> YOUR ASSIGNMENT
The lines needed are those below that contain the word "height"; copy each one.

> SOURCE RECORDS

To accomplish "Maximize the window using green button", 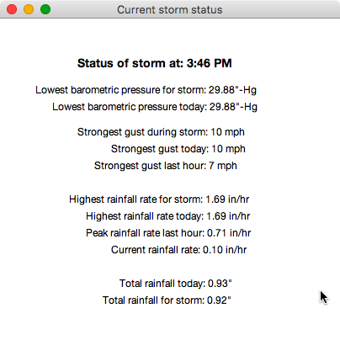I will click(x=45, y=9).
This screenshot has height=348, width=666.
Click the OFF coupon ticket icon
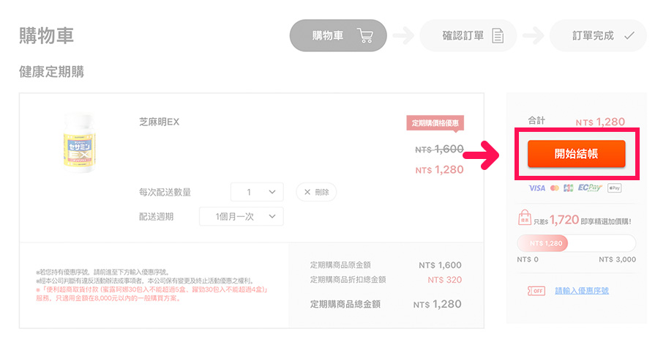pos(536,291)
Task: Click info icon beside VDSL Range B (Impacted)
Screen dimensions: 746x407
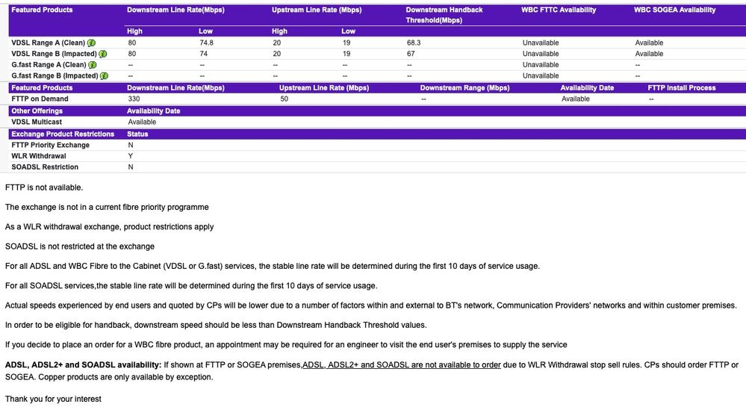Action: [x=103, y=54]
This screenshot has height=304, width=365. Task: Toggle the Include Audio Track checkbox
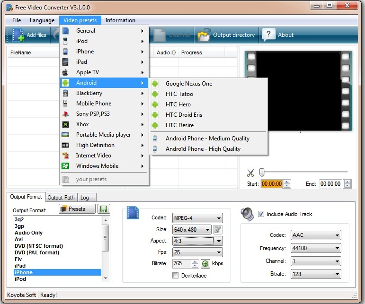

> SOLUTION TO THE PROBLEM
This screenshot has height=348, width=666.
This screenshot has height=304, width=365. Task: Toggle the Include Audio Track checkbox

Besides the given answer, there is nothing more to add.